With the metals invalidating their immediate bullish set up we were following last week, as I noted earlier this week, we will have to await another break out set up before we can turn immediately bullish again.
While today’s rally certainly helped build further divergences on our charts, it still has not presented us with the next break out set up. Specifically, in the GDX, until we see a strong impulsive rally through the 22 region to begin with, this can subdivide a bit further to the downside. While we currently have enough waves in place to be on our toes for a bottoming indication – especially as long as the GDX remains over 20.89 – we still need the first strong impulsive move higher to open a bigger door again.
While the alternative a-b-c larger corrective pattern in GDX that I presented earlier this week will be on my mind, after some contemplation, I have decided to go with a more immediately bullish alternative pattern to match the one in GLD. As you can see, if we do break 20.89, then the alternative pattern becomes my primary, wherein this drop would be an ending diagonal for a c-wave in a bigger wave (2).
Should we see a break of 20.89, then I will view the a-b-c noted last time as my alternative pattern. However, once we do see the next larger rally, I will be providing Fib Pinball levels all the way up which must hold on all pullbacks to assure us that the alternative a-b-c structure is not playing out. Should we break one of those supports, I will move into that a-b-c structure which can take the GDX back down to the 17 region after rallying back towards the 27-29 region. But, I am getting way ahead of myself right now.
The biggest issue I now have in the complex is the daily silver chart. It does not lend itself to any clear pattern at this point in time but is displaying positive divergences again at all the appropriate time frames. But, I really have no way to reasonably attach a simple corrective count to this drop, even though the bigger perspective off the high of wave I from 2016 clearly looks corrective.
So, for now, my perspective is that pressure still remains down until we see a clear impulsive move off the lows. Until such time, I am going to keep an open mind as to how this pattern can play out. But, I will openly tell you that I am still going to maintain my primary counts leaning more bullishly in the larger degree and still give the bullish perspective the benefit of the doubt despite many of you not being pleased with that perspective.
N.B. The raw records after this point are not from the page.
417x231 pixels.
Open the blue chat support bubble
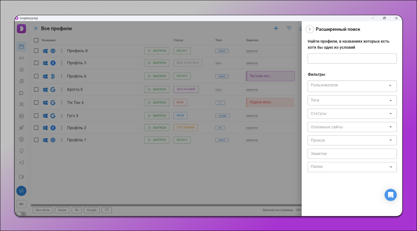point(390,195)
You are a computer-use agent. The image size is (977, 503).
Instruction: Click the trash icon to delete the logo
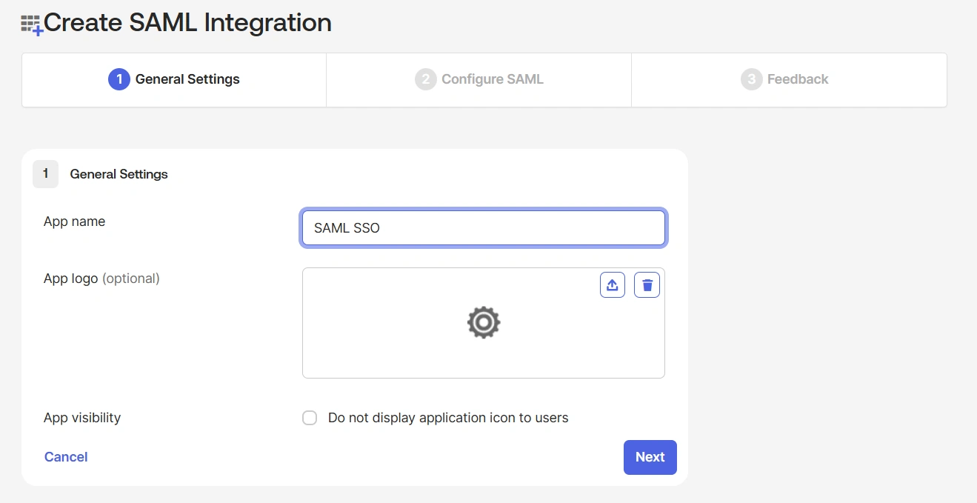click(647, 284)
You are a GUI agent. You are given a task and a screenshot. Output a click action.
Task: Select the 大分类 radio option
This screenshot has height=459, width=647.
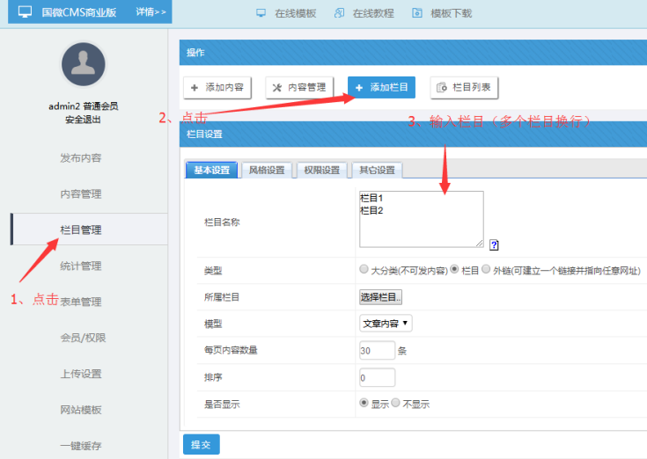coord(364,270)
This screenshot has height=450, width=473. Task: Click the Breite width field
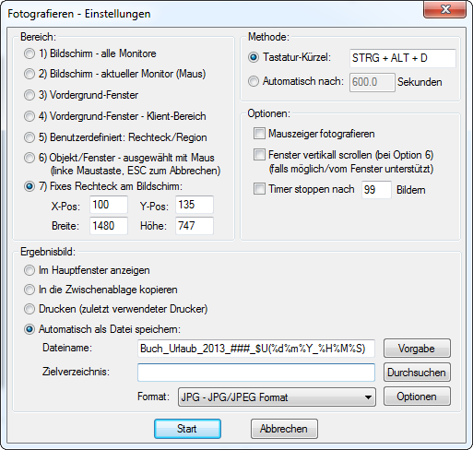click(109, 226)
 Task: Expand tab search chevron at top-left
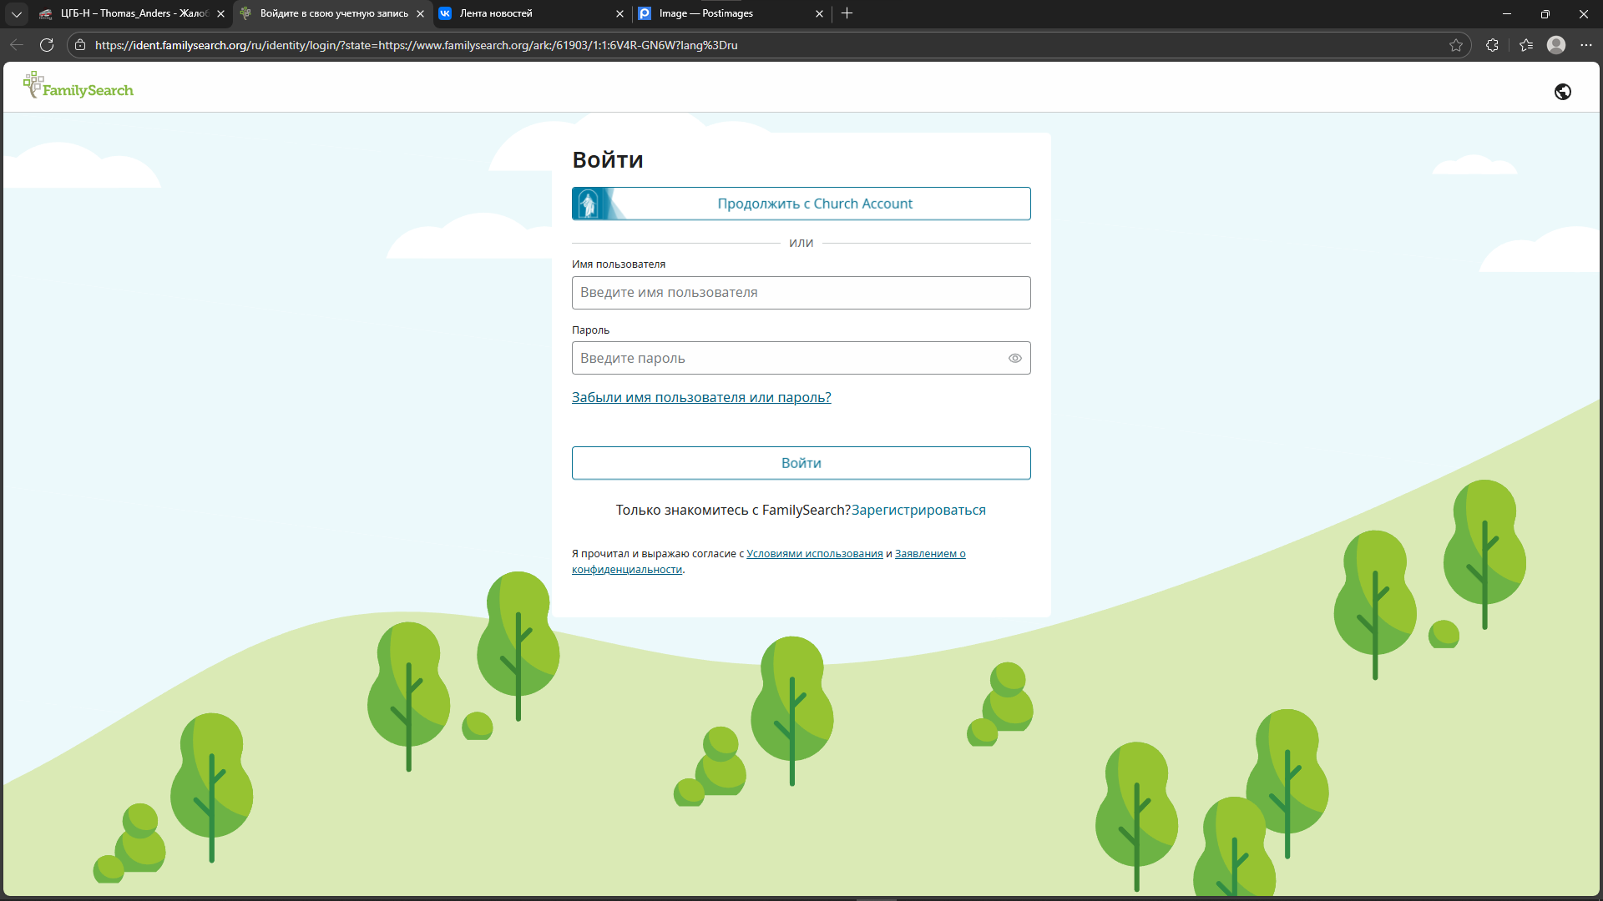tap(16, 13)
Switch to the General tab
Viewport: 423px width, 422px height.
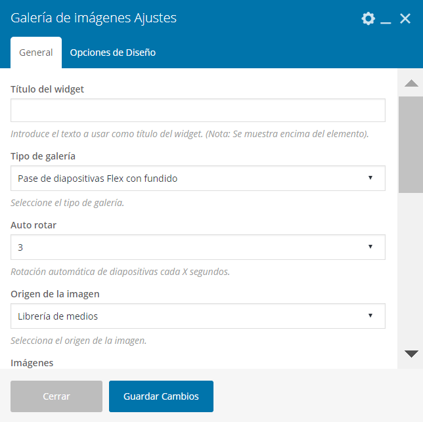(36, 53)
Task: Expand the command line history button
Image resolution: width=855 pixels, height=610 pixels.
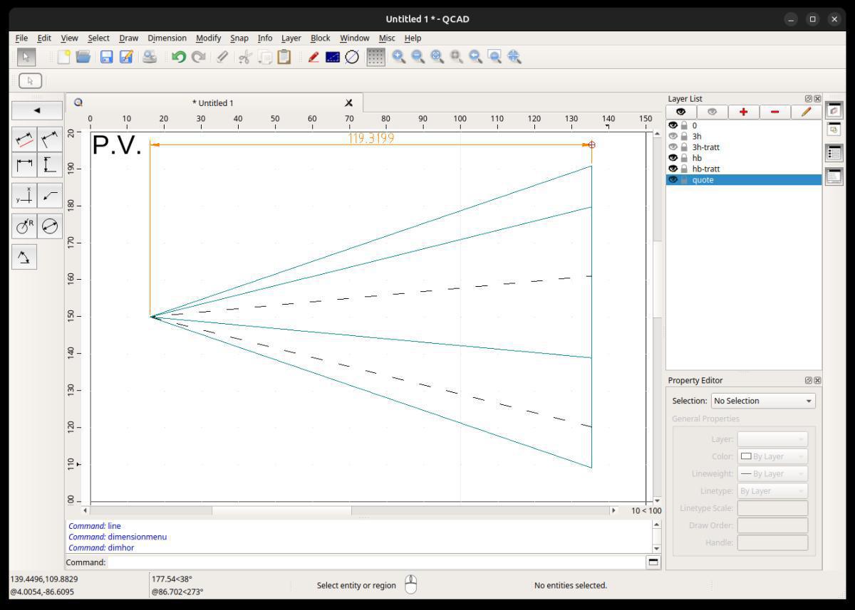Action: click(x=653, y=562)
You see, the market provided us with a strong long term bottoming signal where we expected it would back in 2015. It then provided us with a strong 5 wave structure off that low into the high of 2016. Since that time, we have clearly been pulling back correctively in the larger scale, all of which tells me I have to give primary to the bullish larger degree perspective. And, even though many of you may not be pleased with that perspective, I have to align my perspective with what I believe the market is saying to me.